According to energy think tank Ember’s annual World Electricity Review, the amount of electricity and greenhouse gas emissions from fossil fuel-fired power plants are set to peak in 2023. This means that human civilization has reached an important turning point.
Last year, 30% of the world’s electricity came from renewable sources, largely due to a surge in solar and wind power. Pollution from the energy sector is expected to start declining from this year, with fossil fuel-based electricity generation expected to fall by 2% by 2024.
‘The decline in power sector emissions is no longer inevitable; 2023 is an important milestone in our energy history. But the pace of this …… depends on how fast the renewable energy revolution continues.
The US is already the world’s largest gas producer and last year used a record amount of gas. Without the US, electricity generation from gas would decline globally by 2023. Excluding the US, the global economy generated 62 terawatt hours less electricity from gas last year than the previous year. But the US nearly doubled its gas electricity production over the same period, and will generate an additional 115 terawatt hours of electricity from gas in 2023.
Much of the problem stems from the fact that the US is replacing many of its aging coal-fired power plants, the dirtiest fossil fuel, with gas-fired power plants instead of carbon-free alternatives. “The US is moving from one fossil fuel to another,” says Jones. After two decades of heavy reliance on gas-fired electricity generation, the US is on a major journey to a truly clean electricity system.
According to Ember, the US gets only 23% of its electricity from renewable sources, below the global average of 30%.
President Joe Biden has set a goal of 100% carbon pollution-free electricity by 2035 and signed into law the Inflation Reduction Act, the largest investment in clean energy and climate change to date. But in 2022, the Supreme Court ruled that the Environmental Protection Agency should not be allowed to decide how the US generates electricity, limiting the administration’s authority to mandate a transition to cleaner energy. Since then, the EPA’s long-awaited rules on greenhouse gas emissions from power plants have shifted toward allowing energy companies to capture carbon dioxide emissions from burning fossil fuels.
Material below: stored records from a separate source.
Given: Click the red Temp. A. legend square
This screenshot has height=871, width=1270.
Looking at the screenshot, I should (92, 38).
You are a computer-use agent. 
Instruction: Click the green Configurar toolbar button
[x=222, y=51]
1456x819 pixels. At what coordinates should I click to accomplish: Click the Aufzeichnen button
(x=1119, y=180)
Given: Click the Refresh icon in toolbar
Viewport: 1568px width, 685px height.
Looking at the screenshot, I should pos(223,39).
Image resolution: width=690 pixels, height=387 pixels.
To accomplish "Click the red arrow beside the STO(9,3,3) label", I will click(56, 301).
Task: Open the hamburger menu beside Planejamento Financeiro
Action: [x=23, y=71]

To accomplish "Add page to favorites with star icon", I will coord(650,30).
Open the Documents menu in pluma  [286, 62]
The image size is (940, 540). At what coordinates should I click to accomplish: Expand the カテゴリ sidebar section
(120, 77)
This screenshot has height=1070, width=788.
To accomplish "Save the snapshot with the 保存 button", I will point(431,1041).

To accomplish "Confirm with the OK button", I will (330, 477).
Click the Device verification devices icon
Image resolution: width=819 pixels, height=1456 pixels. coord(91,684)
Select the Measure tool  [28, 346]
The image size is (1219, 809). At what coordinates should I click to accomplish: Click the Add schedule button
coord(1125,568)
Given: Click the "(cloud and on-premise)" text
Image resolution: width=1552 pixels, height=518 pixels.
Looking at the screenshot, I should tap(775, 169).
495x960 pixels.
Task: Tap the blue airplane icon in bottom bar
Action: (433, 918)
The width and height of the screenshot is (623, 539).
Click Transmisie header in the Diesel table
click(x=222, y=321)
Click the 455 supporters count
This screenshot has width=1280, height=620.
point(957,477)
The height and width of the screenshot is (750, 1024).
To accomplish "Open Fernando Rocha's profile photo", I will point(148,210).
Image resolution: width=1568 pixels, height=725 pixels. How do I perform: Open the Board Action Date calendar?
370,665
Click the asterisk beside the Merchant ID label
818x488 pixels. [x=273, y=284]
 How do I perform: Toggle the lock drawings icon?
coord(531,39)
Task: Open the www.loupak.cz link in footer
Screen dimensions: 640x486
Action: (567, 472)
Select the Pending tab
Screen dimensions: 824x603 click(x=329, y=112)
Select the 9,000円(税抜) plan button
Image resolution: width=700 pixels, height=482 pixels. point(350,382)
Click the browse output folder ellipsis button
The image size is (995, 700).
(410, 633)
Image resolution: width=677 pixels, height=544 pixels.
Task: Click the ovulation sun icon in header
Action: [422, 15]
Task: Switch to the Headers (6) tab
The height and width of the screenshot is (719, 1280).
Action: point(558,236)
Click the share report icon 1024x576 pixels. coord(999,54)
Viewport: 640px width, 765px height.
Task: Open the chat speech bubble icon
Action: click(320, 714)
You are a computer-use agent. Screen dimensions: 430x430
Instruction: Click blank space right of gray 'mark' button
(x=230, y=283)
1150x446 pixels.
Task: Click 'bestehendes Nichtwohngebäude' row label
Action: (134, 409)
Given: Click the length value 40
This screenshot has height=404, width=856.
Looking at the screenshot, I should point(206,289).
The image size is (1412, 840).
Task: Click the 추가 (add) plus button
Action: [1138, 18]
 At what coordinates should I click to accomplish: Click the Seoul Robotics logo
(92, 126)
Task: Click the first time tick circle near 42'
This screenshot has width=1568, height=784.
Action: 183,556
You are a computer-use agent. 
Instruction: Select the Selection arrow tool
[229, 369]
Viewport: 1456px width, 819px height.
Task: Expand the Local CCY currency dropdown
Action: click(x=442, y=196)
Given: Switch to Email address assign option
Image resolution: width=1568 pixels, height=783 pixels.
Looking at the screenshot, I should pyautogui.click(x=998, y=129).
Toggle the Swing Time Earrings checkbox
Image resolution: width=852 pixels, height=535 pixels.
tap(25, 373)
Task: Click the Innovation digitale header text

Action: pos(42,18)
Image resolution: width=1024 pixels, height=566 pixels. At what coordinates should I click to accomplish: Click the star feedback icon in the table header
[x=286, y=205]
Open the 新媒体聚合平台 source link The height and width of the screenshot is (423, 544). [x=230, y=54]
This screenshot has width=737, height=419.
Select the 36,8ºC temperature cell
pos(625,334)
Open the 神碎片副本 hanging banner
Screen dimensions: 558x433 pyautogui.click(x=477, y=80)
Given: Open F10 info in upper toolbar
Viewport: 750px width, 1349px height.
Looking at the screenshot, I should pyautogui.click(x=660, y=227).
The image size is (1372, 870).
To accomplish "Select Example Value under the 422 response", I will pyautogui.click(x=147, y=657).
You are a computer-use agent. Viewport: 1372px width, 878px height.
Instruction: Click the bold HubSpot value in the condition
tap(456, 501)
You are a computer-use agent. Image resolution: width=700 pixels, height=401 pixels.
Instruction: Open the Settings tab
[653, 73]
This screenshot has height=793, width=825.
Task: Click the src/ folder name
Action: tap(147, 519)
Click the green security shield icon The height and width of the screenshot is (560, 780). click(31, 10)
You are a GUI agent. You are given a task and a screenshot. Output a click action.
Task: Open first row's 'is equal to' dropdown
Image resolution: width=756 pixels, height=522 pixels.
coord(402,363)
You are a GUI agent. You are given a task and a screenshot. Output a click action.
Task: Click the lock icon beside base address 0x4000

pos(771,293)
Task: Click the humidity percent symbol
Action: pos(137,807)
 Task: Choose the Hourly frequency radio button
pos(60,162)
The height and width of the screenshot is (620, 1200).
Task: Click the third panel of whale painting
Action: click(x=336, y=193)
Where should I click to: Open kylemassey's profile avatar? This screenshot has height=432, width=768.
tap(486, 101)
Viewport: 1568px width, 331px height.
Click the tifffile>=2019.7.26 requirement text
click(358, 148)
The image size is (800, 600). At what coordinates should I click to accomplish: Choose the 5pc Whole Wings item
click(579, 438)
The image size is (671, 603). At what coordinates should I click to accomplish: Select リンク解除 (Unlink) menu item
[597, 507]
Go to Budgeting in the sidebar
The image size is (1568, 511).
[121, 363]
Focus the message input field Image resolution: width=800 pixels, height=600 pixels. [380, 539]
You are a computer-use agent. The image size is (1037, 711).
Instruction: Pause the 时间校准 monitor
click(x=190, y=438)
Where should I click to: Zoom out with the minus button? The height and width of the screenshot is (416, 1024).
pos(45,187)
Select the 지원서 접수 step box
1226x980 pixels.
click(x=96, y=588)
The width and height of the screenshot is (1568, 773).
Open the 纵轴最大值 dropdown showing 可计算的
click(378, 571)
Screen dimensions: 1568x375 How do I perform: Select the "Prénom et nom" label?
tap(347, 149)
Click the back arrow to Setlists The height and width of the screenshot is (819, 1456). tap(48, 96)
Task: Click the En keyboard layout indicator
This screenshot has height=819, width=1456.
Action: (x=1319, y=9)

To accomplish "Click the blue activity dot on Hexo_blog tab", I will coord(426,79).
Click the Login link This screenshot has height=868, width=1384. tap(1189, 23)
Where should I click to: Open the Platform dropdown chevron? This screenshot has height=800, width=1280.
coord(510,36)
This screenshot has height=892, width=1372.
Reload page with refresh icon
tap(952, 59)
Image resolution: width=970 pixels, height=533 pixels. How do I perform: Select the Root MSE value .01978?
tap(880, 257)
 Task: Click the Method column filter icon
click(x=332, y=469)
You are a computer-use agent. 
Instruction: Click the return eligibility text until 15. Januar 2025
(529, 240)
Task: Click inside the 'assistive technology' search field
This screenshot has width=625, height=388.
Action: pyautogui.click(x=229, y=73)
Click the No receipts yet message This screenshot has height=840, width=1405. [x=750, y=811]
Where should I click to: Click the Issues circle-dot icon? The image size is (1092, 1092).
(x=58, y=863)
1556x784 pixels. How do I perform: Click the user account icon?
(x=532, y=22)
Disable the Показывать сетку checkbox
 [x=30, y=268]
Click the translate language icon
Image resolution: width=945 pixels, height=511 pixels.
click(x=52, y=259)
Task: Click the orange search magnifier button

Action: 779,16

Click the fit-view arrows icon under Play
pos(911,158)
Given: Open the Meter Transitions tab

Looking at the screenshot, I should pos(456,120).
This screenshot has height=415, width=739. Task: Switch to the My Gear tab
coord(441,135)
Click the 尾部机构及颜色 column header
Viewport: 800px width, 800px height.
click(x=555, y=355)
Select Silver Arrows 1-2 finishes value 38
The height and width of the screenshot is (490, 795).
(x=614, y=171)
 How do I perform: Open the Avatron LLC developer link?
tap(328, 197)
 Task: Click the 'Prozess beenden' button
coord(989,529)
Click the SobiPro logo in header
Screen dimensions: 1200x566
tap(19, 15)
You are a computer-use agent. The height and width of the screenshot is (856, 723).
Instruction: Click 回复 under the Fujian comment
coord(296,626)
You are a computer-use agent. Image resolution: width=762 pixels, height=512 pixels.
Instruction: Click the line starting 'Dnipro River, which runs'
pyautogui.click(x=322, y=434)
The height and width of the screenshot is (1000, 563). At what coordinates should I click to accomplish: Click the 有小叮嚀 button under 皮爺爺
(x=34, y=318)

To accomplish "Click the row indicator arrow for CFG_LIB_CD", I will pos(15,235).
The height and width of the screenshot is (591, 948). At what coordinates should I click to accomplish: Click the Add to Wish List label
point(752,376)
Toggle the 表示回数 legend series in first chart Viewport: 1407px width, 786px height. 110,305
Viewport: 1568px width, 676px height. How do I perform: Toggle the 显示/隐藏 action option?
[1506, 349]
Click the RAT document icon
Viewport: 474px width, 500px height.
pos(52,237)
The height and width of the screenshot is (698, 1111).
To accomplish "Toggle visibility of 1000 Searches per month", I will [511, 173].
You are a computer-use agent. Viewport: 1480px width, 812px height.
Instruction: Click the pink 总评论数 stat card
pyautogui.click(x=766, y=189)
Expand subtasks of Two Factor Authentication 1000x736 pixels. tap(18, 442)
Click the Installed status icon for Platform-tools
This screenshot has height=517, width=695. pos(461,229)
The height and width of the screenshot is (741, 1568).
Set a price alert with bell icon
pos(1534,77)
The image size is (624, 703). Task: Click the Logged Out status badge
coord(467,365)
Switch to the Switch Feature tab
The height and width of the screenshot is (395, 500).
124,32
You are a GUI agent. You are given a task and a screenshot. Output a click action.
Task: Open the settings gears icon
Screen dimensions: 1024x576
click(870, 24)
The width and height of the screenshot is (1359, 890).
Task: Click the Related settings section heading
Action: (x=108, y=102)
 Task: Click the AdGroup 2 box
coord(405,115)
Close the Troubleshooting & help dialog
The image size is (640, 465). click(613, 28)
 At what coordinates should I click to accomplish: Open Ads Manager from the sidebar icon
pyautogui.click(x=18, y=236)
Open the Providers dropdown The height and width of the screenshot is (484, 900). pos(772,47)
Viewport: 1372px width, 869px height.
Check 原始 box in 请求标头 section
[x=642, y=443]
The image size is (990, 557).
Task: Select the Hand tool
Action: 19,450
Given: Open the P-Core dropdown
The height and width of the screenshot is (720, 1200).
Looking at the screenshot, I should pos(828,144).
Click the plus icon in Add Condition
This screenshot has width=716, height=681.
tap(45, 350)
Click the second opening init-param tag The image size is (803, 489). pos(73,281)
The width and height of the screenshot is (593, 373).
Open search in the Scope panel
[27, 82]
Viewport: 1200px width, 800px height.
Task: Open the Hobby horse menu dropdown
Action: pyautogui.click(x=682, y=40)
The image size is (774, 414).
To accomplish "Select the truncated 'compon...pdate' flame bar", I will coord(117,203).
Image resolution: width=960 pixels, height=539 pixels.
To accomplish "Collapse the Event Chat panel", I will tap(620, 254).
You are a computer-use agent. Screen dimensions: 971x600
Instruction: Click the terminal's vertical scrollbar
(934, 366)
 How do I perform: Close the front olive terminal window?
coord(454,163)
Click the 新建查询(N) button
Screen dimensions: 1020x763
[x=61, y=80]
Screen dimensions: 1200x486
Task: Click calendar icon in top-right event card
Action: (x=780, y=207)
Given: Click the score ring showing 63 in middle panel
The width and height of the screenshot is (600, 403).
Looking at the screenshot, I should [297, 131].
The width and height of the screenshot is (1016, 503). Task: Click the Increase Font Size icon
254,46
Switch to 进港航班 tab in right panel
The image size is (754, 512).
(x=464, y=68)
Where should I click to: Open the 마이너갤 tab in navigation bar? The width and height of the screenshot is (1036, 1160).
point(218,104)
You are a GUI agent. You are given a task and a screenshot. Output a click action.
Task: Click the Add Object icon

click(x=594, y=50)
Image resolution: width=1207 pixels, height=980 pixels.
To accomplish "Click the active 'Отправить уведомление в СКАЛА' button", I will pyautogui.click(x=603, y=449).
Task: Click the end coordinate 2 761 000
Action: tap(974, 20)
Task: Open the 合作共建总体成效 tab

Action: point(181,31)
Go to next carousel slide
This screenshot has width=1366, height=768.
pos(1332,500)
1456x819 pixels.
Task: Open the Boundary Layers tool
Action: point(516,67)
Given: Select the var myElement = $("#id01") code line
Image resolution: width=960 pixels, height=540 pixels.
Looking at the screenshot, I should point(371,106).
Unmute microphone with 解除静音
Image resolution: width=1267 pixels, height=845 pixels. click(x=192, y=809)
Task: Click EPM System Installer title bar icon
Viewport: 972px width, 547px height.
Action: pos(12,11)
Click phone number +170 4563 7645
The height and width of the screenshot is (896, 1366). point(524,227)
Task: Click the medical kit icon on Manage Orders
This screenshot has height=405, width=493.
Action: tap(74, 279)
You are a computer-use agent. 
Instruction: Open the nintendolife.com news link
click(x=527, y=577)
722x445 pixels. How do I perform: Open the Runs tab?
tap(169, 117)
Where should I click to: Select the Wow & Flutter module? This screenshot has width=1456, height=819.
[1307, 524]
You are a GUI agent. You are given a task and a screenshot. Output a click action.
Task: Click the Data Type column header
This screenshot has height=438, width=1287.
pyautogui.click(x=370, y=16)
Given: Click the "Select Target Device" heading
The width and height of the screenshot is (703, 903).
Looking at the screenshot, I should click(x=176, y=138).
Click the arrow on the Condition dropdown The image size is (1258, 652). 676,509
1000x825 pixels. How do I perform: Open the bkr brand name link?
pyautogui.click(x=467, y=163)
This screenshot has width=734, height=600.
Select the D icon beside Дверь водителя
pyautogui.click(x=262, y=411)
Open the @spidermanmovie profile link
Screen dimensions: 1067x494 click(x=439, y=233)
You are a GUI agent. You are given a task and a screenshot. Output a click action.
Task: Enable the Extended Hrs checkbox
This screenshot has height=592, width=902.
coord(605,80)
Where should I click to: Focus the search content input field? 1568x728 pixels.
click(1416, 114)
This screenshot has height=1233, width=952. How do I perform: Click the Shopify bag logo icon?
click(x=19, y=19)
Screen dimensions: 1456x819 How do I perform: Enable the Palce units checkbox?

Fortunately, renewable energy sources have become surprisingly affordable; solar power is now considered the cheapest source of electricity in history and the fastest growing source for 19 consecutive years.
“The outdated technologies of the last century can no longer compete with the exponential innovation and declining cost curve in renewable energy and storage,” Christiana Figueres, former Executive Secretary of the UN Framework Convention on Climate Change, said via email.
Ember’s report is closely linked to other forecasts from the International Energy Agency (IEA), which said in October that the transition to clean energy was ‘unstoppable’: The IEA has projected that global demand for coal, gas and oil will peak this decade (across all energy uses, not just electricity). It has also predicted that renewables will account for around 50% of the global electricity mix by 2030.
Ember is slightly more optimistic following the UN Climate Change Summit in December, where more than 130 countries pledged to triple renewable energy capacity by 2030: In 2000, less than 20% of electricity came from renewable sources, but if this materializes, 60% will come from renewable sources within a decade If it continues, it will reach 60% within a decade.